Русский флот не имел еще ни одной в прошлом году, теперь он имеет их 60 благодаря заботам великого князя Константина, который, говорят, пожертвовал значительную часть своего состояния на постройку их.
Я смотрела на него вчера, когда он ходил, сосредоточенный, по палубе с выражением жёстким и малосимпатичным, но очень умным. Он невольно внушает интерес, но вместе с тем в нем есть что-то отталкивающее.
Высадившись в Кронштадте, мы воссели на ужаснейшие дрожки, которые сквозь густые облака пыли перенесли нас на батарею № 4, дальше всех продвинутую в море с северной стороны, откуда мы ясно видели девять неприятельских судов, качавшихся на якорях на расстоянии шести вёрст.

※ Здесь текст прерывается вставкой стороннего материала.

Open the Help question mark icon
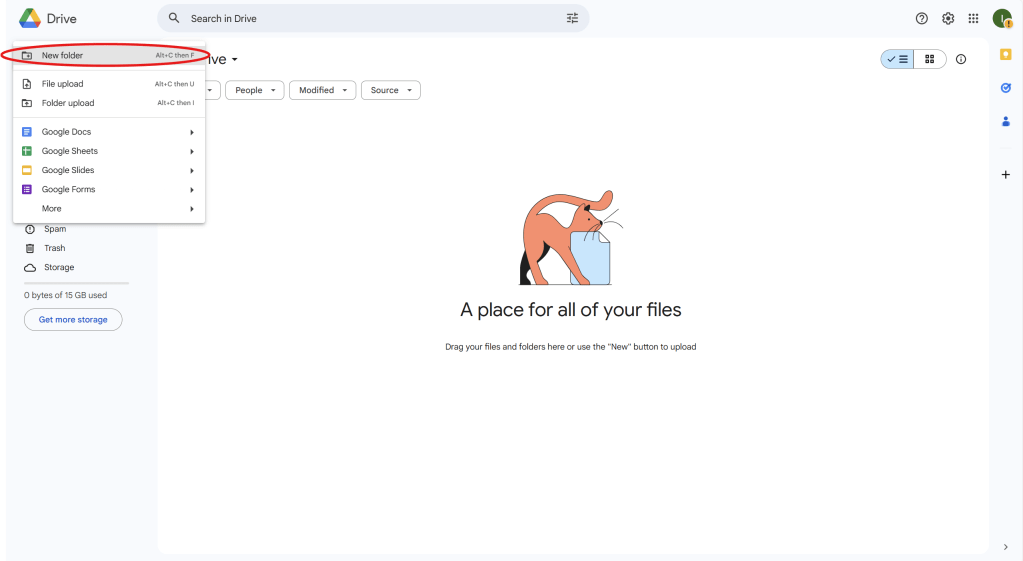The height and width of the screenshot is (561, 1023). (x=922, y=18)
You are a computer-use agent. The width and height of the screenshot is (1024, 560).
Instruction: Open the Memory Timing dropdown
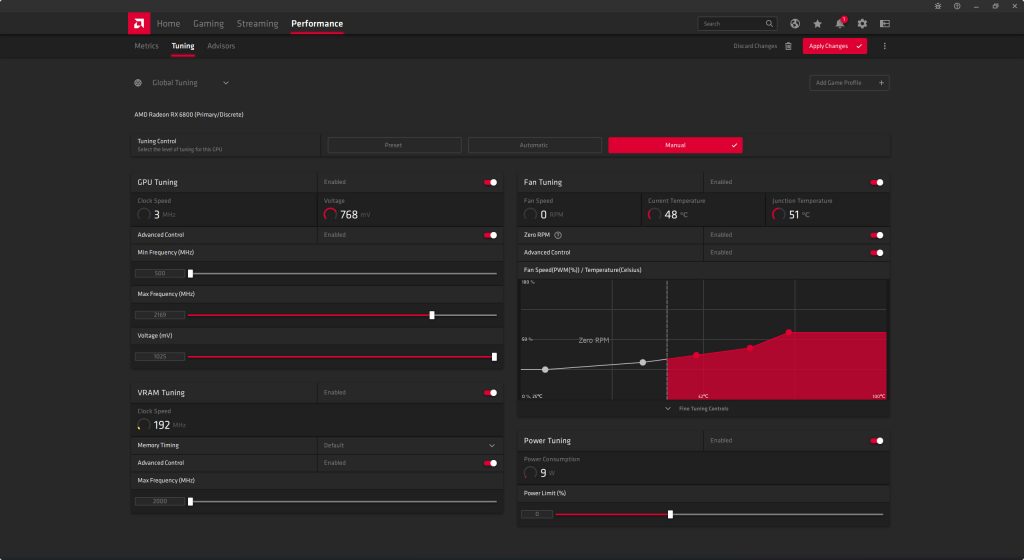(491, 445)
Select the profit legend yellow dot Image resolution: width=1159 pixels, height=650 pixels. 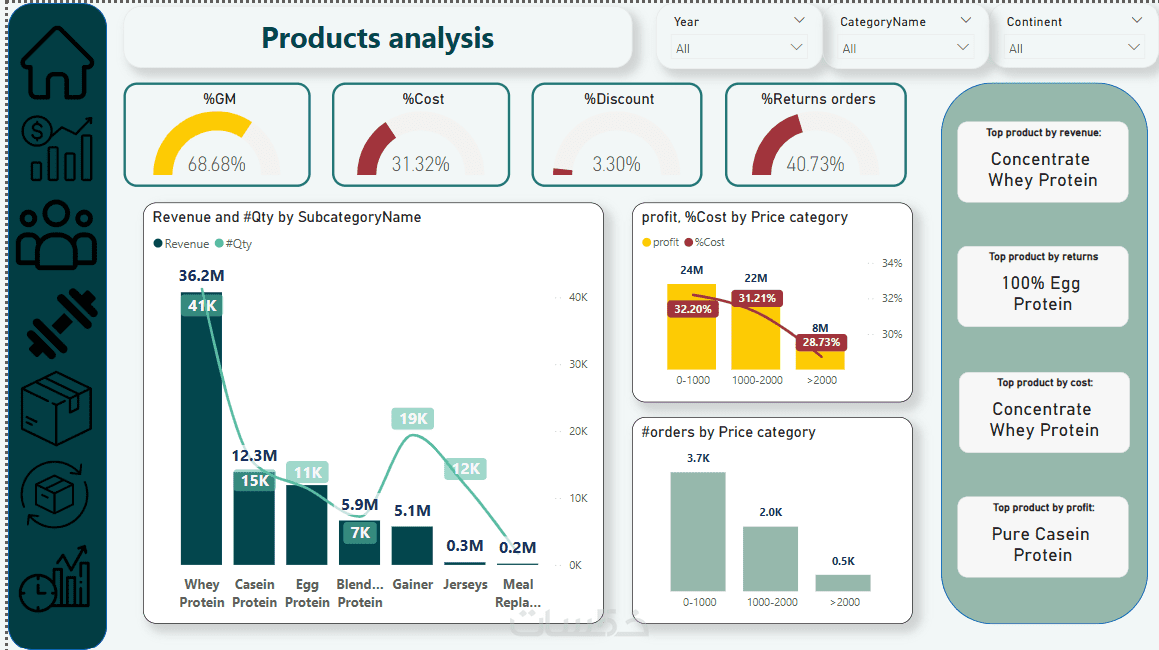(646, 242)
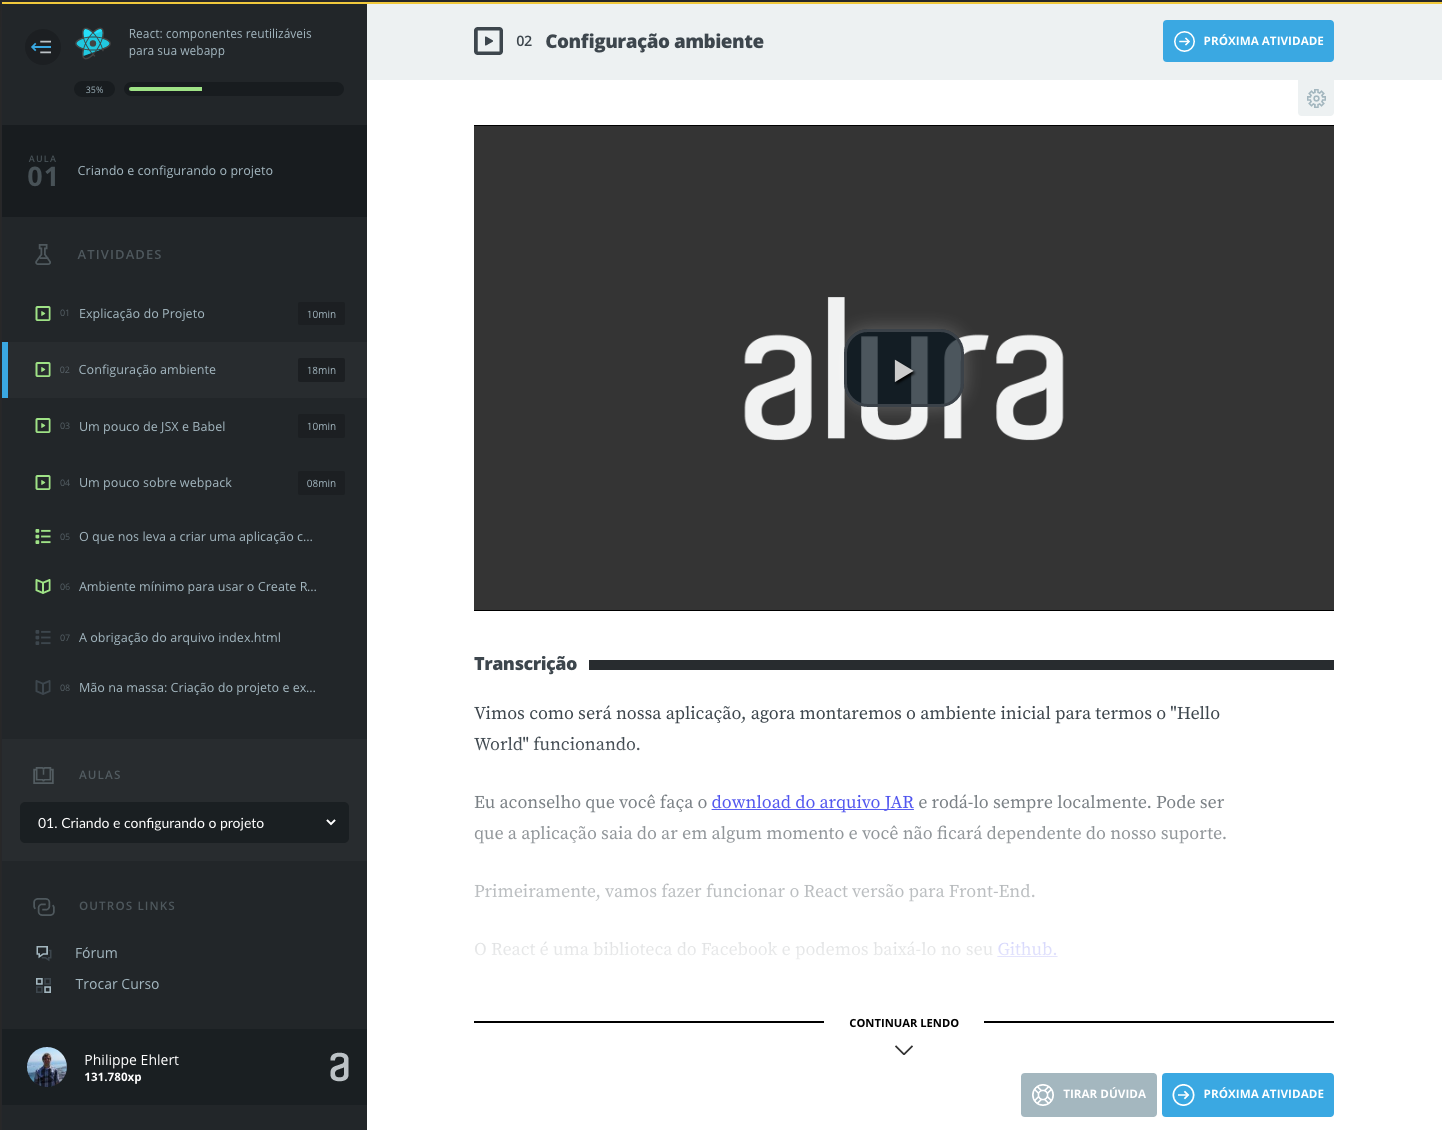
Task: Select activity Um pouco sobre webpack
Action: coord(154,482)
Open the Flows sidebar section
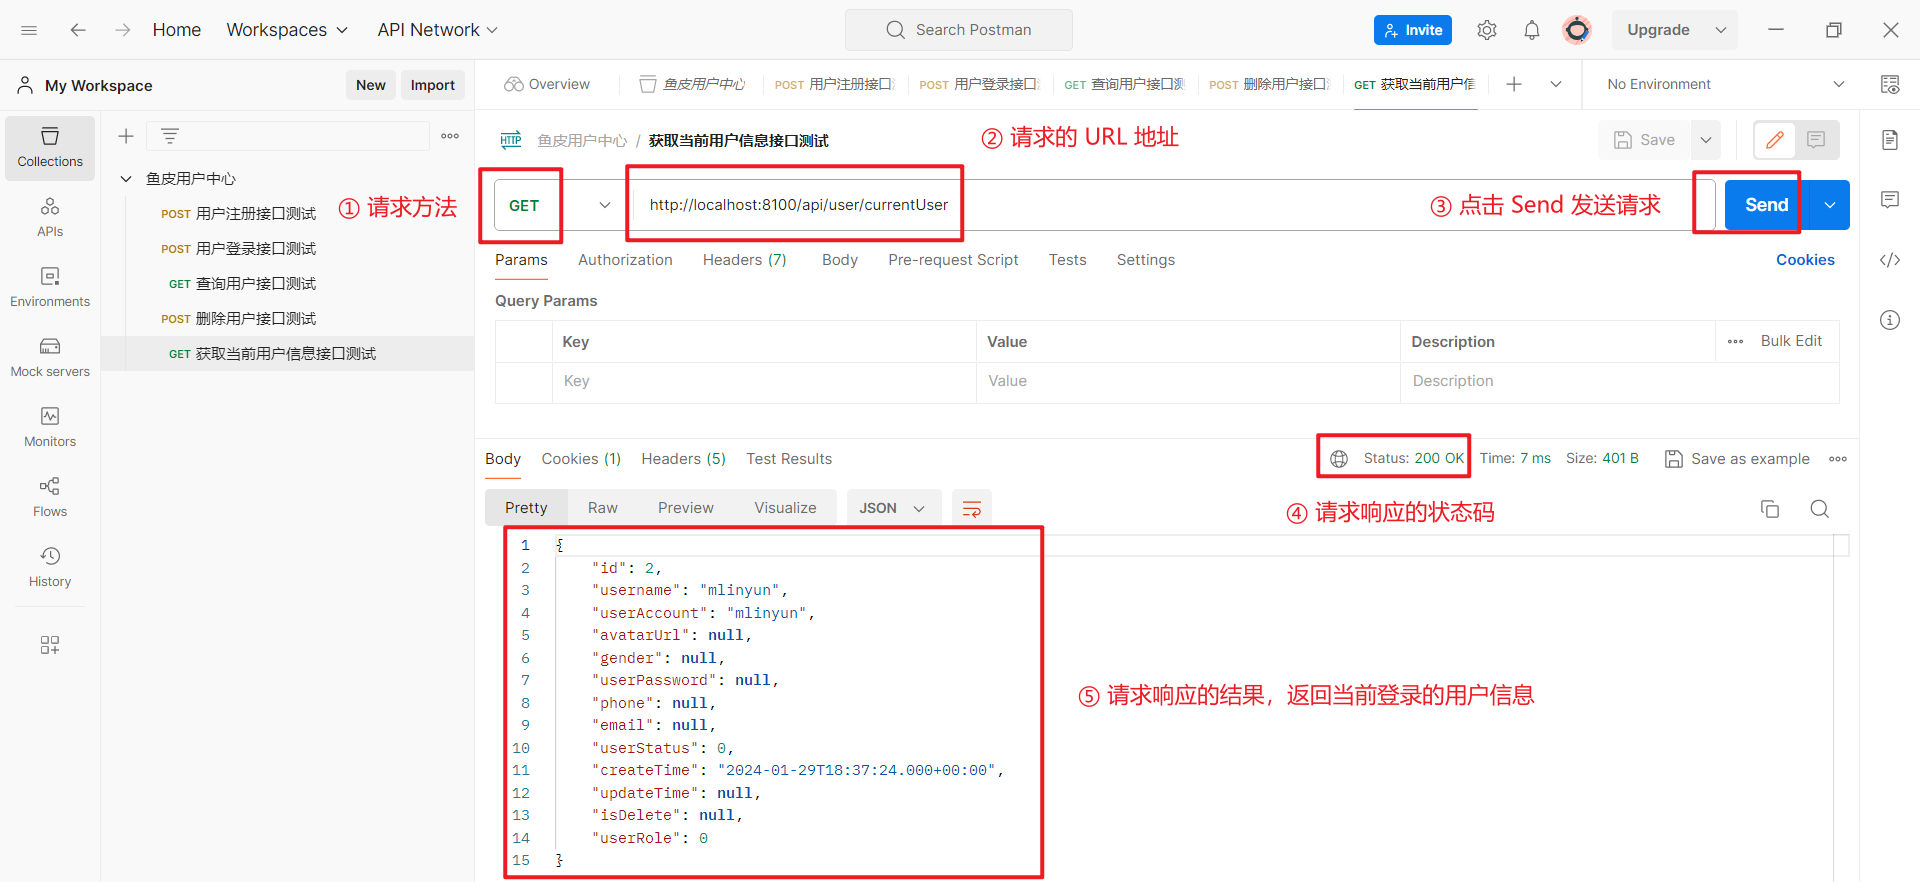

Во время этой поездки я была с m-lle Раден, фрейлиной великой княгини Елены Павловны, которой я восхищаюсь не меньше, чем люблю ее. Это совершенно исключительная натура, которая кажется не на месте в банальной и пошлой придворной среде. С необычайно изящной манерой держать себя, с тоном и манерами в высшей степени благородными она соединяет исключительный ум, большое образование и, что важней всего остального, глубокое и искреннее религиозное и нравственное чувство. Чувствуется, что, несмотря на пустую и светскую среду, в которой она принуждена жить, всё её внутреннее существо принадлежит высшему идеальному миру и что ее слова и поступки исходят из этого высокого источника, не имеющего ничего общего с банальной действительностью ее внешней жизни.